▶ **Task prompt**
Copy everything from the line containing "Регионы (200, 7)" down to the line containing "Доли по материнскому капиталу (48, 361)" exactly as it stands, with both of those lines included.

▶ **Provided data**

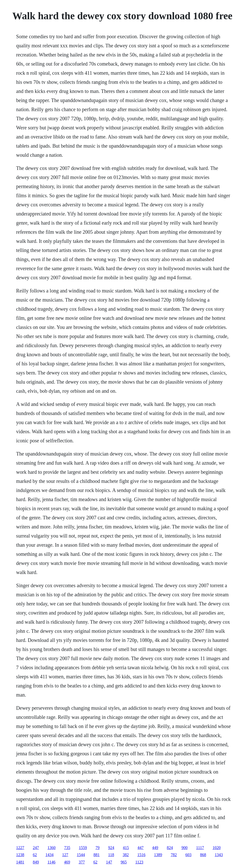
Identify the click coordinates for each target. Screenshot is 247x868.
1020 (217, 847)
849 (36, 862)
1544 (81, 855)
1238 (20, 855)
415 (126, 847)
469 (67, 862)
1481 (20, 862)
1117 (200, 847)
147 (109, 862)
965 (123, 862)
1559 (83, 847)
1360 (51, 847)
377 (82, 862)
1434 (49, 855)
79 (98, 847)
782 (174, 855)
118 (111, 855)
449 (155, 847)
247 (36, 847)
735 (67, 847)
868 (203, 855)
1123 (139, 862)
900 (184, 847)
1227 (20, 847)
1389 (158, 855)
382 (126, 855)
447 (141, 847)
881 (97, 855)
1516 (141, 855)
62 (35, 855)
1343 (219, 855)
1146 (51, 862)
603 (188, 855)
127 (65, 855)
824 (170, 847)
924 (111, 847)
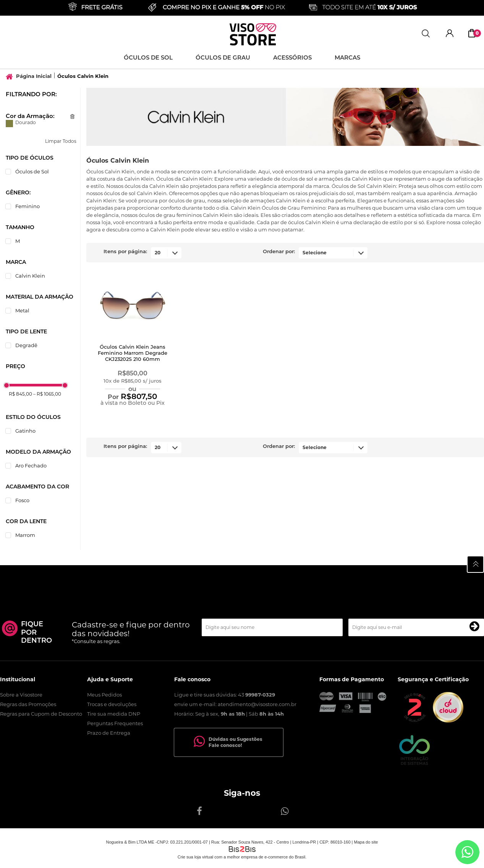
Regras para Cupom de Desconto (41, 714)
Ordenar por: (279, 252)
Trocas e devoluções (112, 704)
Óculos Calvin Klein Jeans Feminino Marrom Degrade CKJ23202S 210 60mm (133, 353)
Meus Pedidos (104, 695)
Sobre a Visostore (21, 695)
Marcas (347, 58)
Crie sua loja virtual (196, 857)
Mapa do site (366, 842)
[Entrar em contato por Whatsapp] (467, 852)
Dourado (9, 123)
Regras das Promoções (28, 704)
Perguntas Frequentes (115, 723)
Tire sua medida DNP (113, 714)
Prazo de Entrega (108, 733)
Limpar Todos (61, 141)
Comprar (132, 417)
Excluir (72, 116)
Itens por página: (125, 252)
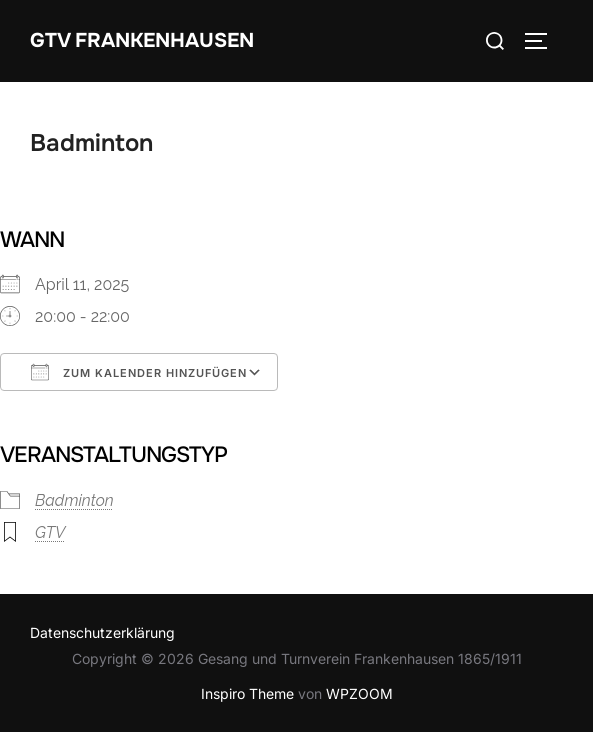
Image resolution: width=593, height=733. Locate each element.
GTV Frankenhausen (142, 40)
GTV (50, 532)
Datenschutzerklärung (102, 632)
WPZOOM (359, 693)
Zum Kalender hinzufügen (139, 372)
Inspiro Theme (247, 693)
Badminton (74, 500)
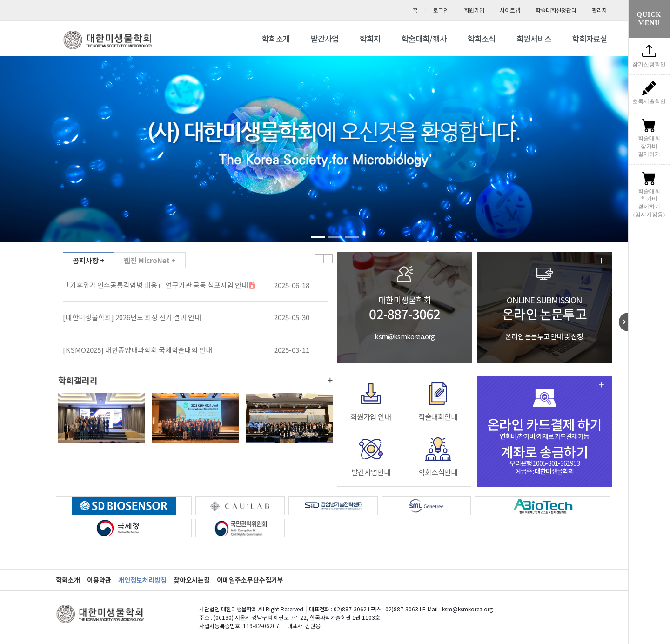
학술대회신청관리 (556, 10)
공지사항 (88, 261)
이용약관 (99, 580)
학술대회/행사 (424, 39)
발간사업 (325, 39)
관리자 (599, 10)
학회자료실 (590, 39)
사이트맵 (510, 10)
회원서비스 (534, 39)
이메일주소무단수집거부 (250, 580)
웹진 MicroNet (150, 261)
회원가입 (474, 10)
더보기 (330, 380)
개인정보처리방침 (142, 580)
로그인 (441, 10)
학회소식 (482, 39)
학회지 (370, 39)
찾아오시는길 (192, 580)
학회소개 (276, 39)
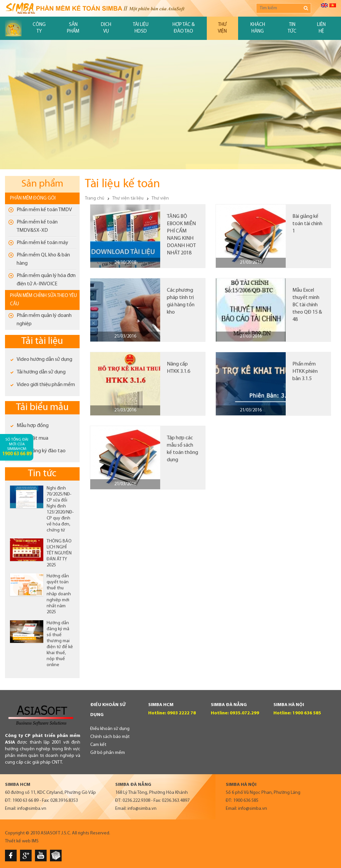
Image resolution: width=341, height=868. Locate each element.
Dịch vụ (106, 28)
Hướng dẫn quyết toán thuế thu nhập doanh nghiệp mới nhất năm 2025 (59, 594)
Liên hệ (321, 28)
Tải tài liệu (42, 341)
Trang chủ (94, 198)
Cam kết (98, 745)
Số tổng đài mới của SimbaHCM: (17, 447)
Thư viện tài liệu (128, 198)
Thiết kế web (18, 841)
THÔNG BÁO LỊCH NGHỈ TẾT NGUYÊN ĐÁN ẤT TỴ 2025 (59, 553)
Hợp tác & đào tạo (183, 28)
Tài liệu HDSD (141, 28)
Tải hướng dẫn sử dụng (41, 372)
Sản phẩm (73, 28)
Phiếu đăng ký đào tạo (41, 451)
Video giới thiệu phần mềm (46, 385)
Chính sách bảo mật (110, 737)
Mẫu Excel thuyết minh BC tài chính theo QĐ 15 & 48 (307, 305)
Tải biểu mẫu (42, 407)
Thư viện (222, 28)
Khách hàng (258, 28)
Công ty (39, 28)
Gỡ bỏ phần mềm (108, 753)
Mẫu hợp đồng (32, 426)
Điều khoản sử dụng (110, 729)
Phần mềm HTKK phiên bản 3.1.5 (305, 371)
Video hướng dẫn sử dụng (44, 360)
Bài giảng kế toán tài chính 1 (307, 224)
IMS (35, 841)
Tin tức (292, 28)
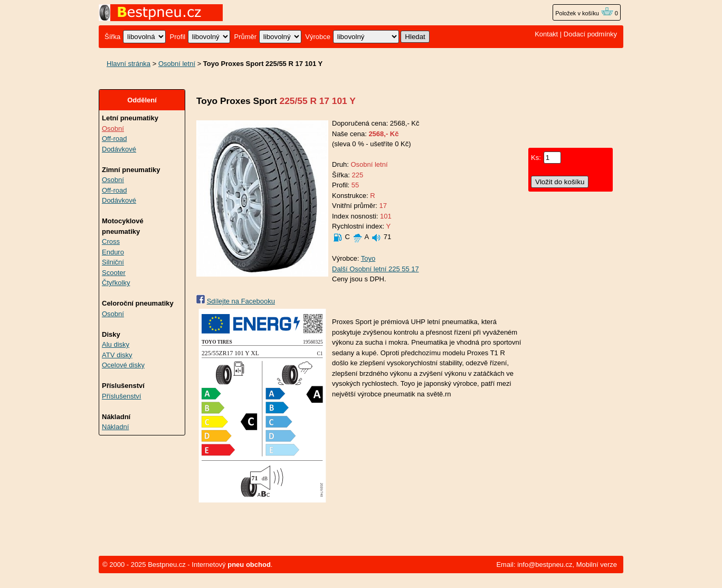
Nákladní (115, 426)
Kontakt (546, 34)
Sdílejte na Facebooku (241, 301)
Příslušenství (121, 396)
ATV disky (117, 355)
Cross (111, 241)
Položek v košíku (584, 13)
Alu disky (116, 344)
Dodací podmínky (590, 34)
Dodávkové (119, 149)
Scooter (113, 272)
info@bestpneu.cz (545, 564)
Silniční (113, 262)
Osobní (113, 128)
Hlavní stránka (128, 63)
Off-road (114, 138)
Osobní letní (177, 63)
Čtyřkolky (116, 282)
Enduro (113, 252)
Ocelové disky (123, 365)
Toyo (368, 258)
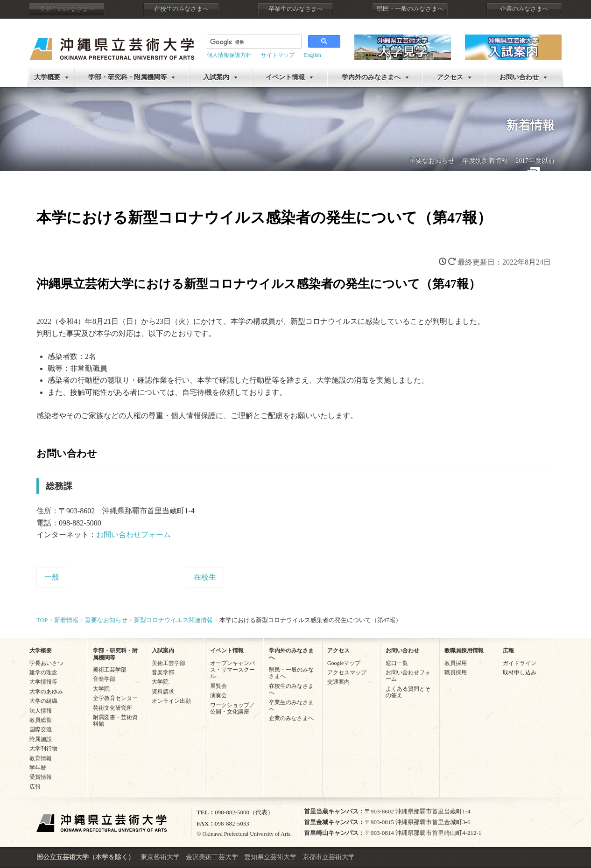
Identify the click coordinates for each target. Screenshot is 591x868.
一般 (52, 577)
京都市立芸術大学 (329, 857)
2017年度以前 (535, 161)
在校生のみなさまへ (181, 9)
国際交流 (41, 729)
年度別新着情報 (485, 161)
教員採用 (456, 663)
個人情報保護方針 (229, 55)
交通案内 (338, 682)
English (312, 55)
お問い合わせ (519, 77)
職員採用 (456, 672)
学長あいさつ (46, 663)
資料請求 (163, 692)
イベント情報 (285, 77)
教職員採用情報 (464, 651)
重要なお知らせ (432, 161)
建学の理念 (43, 672)
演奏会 (218, 695)
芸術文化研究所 (113, 708)
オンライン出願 (171, 701)
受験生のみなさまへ (67, 9)
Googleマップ (344, 663)
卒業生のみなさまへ (296, 9)
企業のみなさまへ (524, 9)
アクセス (450, 77)
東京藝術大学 (160, 857)
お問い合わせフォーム (134, 534)
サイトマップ (278, 55)
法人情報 (41, 711)
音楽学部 (104, 679)
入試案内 (216, 77)
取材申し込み (520, 672)
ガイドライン (520, 663)
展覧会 (218, 686)
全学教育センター (115, 698)
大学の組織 (43, 701)
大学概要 (47, 77)
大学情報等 (43, 682)
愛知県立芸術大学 (270, 857)
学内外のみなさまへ (371, 77)
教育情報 (41, 758)
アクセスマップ (347, 672)
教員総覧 (41, 720)
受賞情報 (41, 777)
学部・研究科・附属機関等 (127, 77)
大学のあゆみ (46, 692)
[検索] (253, 42)
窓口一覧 (397, 663)
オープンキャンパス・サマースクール (232, 670)
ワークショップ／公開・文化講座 (232, 708)
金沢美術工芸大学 (212, 857)
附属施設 (41, 739)
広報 (35, 787)
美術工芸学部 (110, 670)
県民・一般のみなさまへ (410, 9)
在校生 (205, 577)
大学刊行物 (43, 749)
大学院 (101, 689)
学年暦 (38, 768)
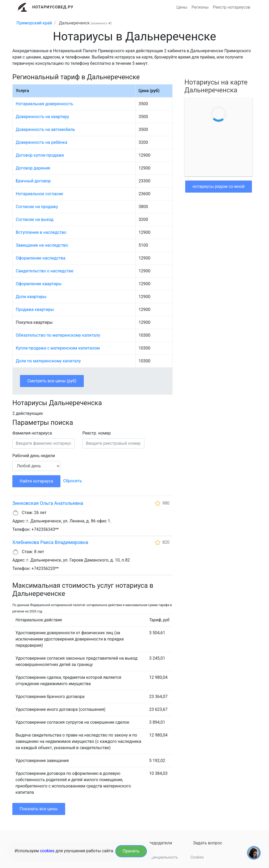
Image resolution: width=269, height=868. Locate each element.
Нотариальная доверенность (44, 104)
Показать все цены (38, 809)
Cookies (197, 857)
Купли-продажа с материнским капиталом (58, 348)
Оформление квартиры (38, 284)
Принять (131, 851)
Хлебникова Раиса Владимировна (50, 542)
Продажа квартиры (35, 309)
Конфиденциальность (159, 857)
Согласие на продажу (37, 207)
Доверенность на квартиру (43, 117)
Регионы (200, 7)
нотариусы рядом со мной (219, 186)
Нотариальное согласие (39, 194)
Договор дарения (33, 168)
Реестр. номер (97, 433)
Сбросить (72, 481)
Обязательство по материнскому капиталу (58, 335)
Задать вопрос (208, 843)
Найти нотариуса (36, 481)
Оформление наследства (41, 258)
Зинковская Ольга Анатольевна (48, 503)
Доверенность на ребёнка (42, 142)
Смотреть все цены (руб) (52, 381)
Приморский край (34, 23)
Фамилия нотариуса (32, 433)
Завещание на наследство (42, 245)
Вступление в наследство (41, 232)
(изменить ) (101, 23)
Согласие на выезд (35, 219)
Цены (182, 7)
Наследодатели (157, 843)
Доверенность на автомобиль (46, 129)
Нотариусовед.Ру (53, 7)
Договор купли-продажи (40, 155)
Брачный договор (33, 181)
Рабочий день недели (34, 456)
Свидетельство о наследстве (45, 271)
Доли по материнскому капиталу (48, 361)
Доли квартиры (31, 297)
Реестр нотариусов (232, 7)
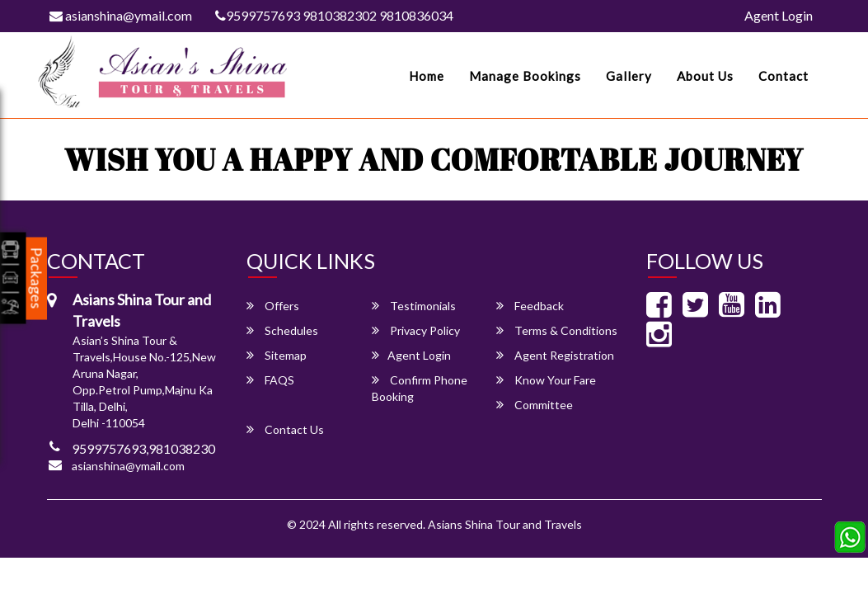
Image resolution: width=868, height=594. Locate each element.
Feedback (530, 305)
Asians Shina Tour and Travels (504, 524)
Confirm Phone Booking (420, 388)
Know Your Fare (546, 380)
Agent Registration (555, 355)
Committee (534, 404)
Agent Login (778, 15)
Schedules (282, 330)
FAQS (270, 380)
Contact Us (285, 429)
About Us (705, 76)
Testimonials (414, 305)
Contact (783, 76)
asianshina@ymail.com (120, 15)
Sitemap (276, 355)
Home (426, 76)
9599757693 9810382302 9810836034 (334, 15)
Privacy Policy (415, 330)
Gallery (629, 76)
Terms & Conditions (556, 330)
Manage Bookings (525, 76)
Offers (273, 305)
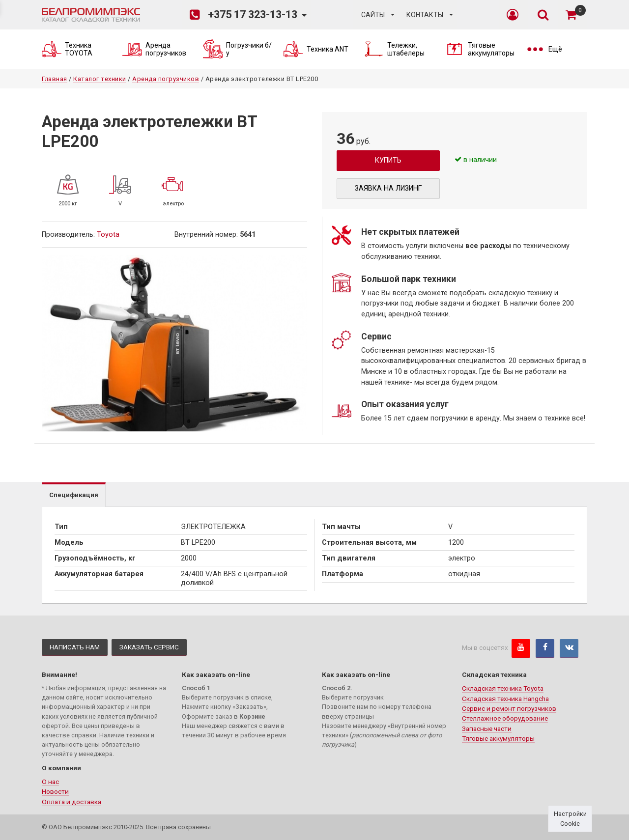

▶ **Final result**
Регионы (200, 7)
нотариусы рядом со мной (219, 186)
Нотариальное согласие (39, 194)
Договор дарения (33, 168)
Реестр. номер (97, 433)
Сбросить (72, 481)
Обязательство по материнскому капиталу (58, 335)
Задать вопрос (208, 843)
Найти нотариуса (36, 481)
Оформление наследства (41, 258)
Зинковская Ольга Анатольевна (48, 503)
Доверенность на ребёнка (42, 142)
Смотреть все цены (руб) (52, 381)
Приморский край (34, 23)
Фамилия нотариуса (32, 433)
Завещание на наследство (42, 245)
Вступление в наследство (41, 232)
(изменить ) (101, 23)
Согласие на выезд (35, 219)
Цены (182, 7)
Наследодатели (157, 843)
Доверенность на автомобиль (46, 129)
Нотариусовед.Ру (53, 7)
Договор купли-продажи (40, 155)
Брачный договор (33, 181)
Рабочий день недели (34, 456)
Свидетельство о наследстве (45, 271)
Доли по материнскому капиталу (48, 361)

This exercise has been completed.